Content starts

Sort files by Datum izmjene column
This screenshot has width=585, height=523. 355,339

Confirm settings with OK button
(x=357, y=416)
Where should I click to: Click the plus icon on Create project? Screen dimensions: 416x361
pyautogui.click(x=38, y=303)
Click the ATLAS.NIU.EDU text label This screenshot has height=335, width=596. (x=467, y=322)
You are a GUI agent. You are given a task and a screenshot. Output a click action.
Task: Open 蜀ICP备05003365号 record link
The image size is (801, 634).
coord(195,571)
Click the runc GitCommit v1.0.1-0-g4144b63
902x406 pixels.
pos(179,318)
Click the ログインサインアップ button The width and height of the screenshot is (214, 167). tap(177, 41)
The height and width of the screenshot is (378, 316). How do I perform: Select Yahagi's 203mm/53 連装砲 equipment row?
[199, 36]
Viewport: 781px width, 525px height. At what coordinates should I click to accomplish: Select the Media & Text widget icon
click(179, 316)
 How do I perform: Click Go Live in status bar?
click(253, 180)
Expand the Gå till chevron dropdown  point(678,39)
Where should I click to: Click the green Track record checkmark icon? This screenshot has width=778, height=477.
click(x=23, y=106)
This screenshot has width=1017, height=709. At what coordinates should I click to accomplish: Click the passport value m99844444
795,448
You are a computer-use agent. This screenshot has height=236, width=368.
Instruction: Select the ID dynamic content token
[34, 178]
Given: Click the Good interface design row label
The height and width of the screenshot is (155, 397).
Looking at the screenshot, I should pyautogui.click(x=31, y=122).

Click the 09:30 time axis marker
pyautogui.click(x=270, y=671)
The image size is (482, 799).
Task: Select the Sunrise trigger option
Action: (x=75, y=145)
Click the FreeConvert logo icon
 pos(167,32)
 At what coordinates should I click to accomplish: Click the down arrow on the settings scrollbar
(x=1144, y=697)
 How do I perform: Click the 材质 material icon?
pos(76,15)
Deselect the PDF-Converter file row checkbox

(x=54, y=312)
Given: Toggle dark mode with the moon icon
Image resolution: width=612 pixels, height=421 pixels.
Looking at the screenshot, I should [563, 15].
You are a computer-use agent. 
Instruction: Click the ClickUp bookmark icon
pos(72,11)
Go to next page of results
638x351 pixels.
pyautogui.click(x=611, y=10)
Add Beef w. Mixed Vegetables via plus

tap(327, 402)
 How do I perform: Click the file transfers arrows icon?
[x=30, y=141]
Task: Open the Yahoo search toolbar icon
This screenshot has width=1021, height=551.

Content ends

Directions for this task »
Give the count, and only the count, of lines in these records that hold the string "Open".

Response »
2